Sen. Lindsey Graham, R-S.C., arrives to attend an event sponsored by Susan B. Anthony Pro-Life America at the National Building Museum, Tuesday, Sept. 13, 2022, in Washington.

Gemunu Amarasinghe, Associated Press

South Carolina GOP Sen. Lindsey Graham’s introduction of a bill banning abortion nationwide after 15 weeks of gestation has even some members of his party wincing.

As a report in Politico pointed out, many Republicans were taken aback by the timing, given that the Supreme Court’s reversal of Roe v. Wade seems to have helped Democrats more than the GOP as the parties head into the midterms. Some GOP candidates are even starting to walk back their previous support of abortion bans, amid reports of women registering to vote in large numbers.

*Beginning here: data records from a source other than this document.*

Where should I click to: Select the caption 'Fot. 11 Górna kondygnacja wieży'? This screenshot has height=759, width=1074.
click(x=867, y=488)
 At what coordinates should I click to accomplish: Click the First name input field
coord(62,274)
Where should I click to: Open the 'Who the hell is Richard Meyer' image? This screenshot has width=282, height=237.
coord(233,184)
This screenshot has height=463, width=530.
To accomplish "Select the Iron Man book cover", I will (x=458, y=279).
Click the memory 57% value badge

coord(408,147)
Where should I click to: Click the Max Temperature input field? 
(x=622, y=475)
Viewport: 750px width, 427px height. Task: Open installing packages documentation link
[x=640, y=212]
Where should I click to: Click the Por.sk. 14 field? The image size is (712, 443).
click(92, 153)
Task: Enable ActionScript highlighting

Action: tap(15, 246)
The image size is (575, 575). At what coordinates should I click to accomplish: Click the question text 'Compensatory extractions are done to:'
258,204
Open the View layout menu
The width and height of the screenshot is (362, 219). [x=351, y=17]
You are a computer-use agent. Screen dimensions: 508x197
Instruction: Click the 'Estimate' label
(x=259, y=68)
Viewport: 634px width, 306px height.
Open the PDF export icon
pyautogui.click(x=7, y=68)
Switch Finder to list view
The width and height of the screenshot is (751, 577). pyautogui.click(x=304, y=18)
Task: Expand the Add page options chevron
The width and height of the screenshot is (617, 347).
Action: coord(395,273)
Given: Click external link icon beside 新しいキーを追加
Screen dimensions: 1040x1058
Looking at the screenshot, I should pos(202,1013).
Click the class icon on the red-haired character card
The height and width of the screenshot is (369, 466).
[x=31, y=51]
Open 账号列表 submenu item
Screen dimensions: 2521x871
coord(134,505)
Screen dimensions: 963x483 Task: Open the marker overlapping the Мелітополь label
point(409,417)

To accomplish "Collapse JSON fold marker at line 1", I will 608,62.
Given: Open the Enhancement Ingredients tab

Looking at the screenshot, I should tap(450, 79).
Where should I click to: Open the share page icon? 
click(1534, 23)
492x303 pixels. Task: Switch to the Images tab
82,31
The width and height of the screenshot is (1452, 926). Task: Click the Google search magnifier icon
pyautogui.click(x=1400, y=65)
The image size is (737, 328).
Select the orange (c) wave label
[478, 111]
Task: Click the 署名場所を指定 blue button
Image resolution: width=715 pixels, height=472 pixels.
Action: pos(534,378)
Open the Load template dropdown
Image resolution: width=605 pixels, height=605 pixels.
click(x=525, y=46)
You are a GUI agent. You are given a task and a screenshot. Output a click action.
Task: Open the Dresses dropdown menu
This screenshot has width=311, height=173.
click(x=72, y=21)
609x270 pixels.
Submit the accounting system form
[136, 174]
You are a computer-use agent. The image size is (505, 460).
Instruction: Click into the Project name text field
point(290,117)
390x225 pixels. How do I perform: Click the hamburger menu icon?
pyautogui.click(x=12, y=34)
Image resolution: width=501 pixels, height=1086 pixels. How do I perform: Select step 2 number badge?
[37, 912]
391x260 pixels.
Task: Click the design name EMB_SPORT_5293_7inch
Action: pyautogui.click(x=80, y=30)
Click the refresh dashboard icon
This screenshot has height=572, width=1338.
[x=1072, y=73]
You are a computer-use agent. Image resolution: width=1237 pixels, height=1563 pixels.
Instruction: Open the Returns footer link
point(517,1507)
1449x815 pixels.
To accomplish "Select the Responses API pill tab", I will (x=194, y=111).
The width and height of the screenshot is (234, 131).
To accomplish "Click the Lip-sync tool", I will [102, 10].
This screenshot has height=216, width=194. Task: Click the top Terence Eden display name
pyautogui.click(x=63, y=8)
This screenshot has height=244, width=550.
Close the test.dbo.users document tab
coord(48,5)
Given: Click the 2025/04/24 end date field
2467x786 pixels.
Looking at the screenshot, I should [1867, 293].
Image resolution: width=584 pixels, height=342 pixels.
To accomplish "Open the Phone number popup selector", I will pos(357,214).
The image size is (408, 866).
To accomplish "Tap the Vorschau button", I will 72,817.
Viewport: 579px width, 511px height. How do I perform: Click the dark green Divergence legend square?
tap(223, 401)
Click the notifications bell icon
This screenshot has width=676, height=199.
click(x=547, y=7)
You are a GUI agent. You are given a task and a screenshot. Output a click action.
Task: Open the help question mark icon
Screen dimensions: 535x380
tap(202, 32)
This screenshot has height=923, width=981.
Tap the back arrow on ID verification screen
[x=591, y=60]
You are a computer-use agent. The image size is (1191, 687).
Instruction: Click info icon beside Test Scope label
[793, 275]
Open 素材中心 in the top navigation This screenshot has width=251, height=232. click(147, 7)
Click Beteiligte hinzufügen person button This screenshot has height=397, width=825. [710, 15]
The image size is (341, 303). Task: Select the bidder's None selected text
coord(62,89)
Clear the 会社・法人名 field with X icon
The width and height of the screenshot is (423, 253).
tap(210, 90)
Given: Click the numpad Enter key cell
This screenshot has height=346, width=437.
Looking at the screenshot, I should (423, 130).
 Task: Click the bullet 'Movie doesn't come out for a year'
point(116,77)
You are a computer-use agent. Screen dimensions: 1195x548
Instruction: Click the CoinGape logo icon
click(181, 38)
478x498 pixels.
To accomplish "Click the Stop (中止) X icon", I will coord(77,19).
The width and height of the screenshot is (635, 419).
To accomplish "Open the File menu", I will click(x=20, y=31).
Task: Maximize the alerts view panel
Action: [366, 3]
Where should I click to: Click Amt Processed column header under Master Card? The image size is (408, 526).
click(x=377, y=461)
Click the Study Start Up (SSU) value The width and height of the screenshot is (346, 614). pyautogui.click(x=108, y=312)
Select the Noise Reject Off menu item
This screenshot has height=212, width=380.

Some Republican candidates have already announced that they don’t support Graham’s bill; others are choosing their words carefully, like Texas Sen. John Cornyn, who said: “I would keep an open mind on this but my preference would be for those decisions to be made on a state-by-state basis.”

Their reluctance to align themselves with Graham, however, likely stems from the political ramifications — Democrats are already trying to label this a “nationwide abortion ban” — rather than from concerns about the substance of the bill itself, which is not as extreme as it may seem, at least compared with many European countries.

In fact, America’s religiosity, though waning, stands in contrast to the liberal laws on abortion that were in place before the Supreme Court’s Dobbs decision sent abortion decision-making back to the states.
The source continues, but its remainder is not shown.